Recapitulando: minha família é católica, fui criada dentro desta religião (embora eu nem sempre tenha sido um exemplo de assiduidade). Entretanto, uma coisa era líquido e certo na minha cabeça: quem implicava com roupas, cabelo etc eram as Igrejas evangélicas, não Católica. Preconceitos… Como sofremos com eles, não?
Chegando à Itália, che bella sorpresa!  A entrada nas Igrejas não eram autorizadas de blusinha. Que…? Sim! E fui retirada de dentro de uma Igreja porque eu estava com uma frente-única (mega comportada, diga-se de passagem) mas que mostrava os OMBROS, e lá não pode!
Corri pro hotel e revirei as minhas malas. Não havia uma, nenhuma blusinha sequer que fosse de manga. Pudera… As mínimas na previsão do tempo para todas as cidade que visitaríamos era 29 graus. As mínimas! Desesperei, porque nosso próximo destino no outro dia cedo era Roma. Como iria entrar na Basílica de San Pietro? Não poderia jamais perder de ver a Basílica, o túmulo de Pedro, a Cappella Sistina.
Em Roma, todos os pensamentos possíveis passaram pela minha cabeça. Suborno não colaria, funciona mais no Brasil do que lá. Comprar uma blusa nova, era a saída. Só tínhamos 02 dias em Roma e o roteiro de passeios já estava bem apertado. Teríamos que sacrificar algo para procurarmos uma blusa, já que a região do hotel era desértica neste sentido.
Pensa, pensa, pensa. Plim…
Pensei, coloco um vestido meu que vai até o joelho e uma camiseta do meu esposo por cima. Pronto.Vai ficar feio? Sim, rídiculo! Mas não estava me importando! Não queria prejudicar nosso passeio e queria é entrar na Basílica. Talvez em Roma nem precisase usar isso, quem sabe se não seria só em Veneza que eles eram mais futricas, cidade pequena… Via das dúvidas, camiseta pra mochila logo.

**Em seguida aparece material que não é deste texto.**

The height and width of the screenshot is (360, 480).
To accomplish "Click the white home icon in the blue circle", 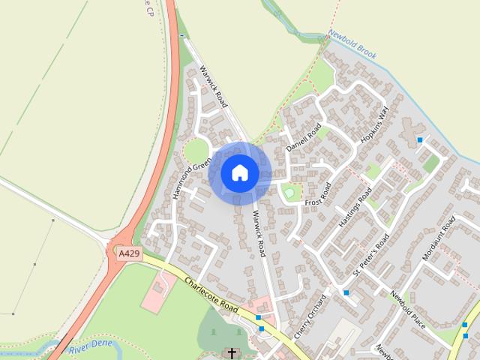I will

Roma… Basílica de San Pietro.
Em Roma, não vi o Rei, mas tive a certeza que a roupa que o rato NÃO roeu me seria extremamente necessária. Da fila quilométrica de entrada da Basílica já pude ver um lugarzinho estilo raio X de aeroporto em que os guardinhas estavam barrando as pobres mulheres com roupas “indecorosas”, alcinhas e saias com dois dedos acima do joelhos…
Havia uma plaquinha com um risco vermelho em cima de figura de uma mulher com ombros apararecendo, outra figura de saia curta e shorts curto para homens. Não bastasse ser verdade, a tirania era organizada! Sem conversa, com estes trajes, ficava mesmo fora. Vi pessoas sendo tiradas da fila, fiquei com dó.
Ah, camiseta, amica mia. Embora estanhissima (feia mesmo, fala sério!), ninguém poderia dizer que eu estava em trajes abusivos. E assim fui eu:
O cabelo preso ainda ajuda a compor todo o visual, não? haha
O sol estava escaldante. Lá em cima tirei coloquei a camiseta só no meu ombro.
Afinal não era dentro da Igreja, certo? Caso pedissem, eu voltava.
Essa foi minha aventura em Roma. Fica aí minha dica: RECATO NAS IGREJAS ITALIANAS! Decotes? Jamais! Saia, só pra baixo do joelho. E cubra bem os ombros! Isso vale para os homens também.
Ah… E se quer mais uma dica: leve uma sombrinha! O sol de julho é demais em Roma.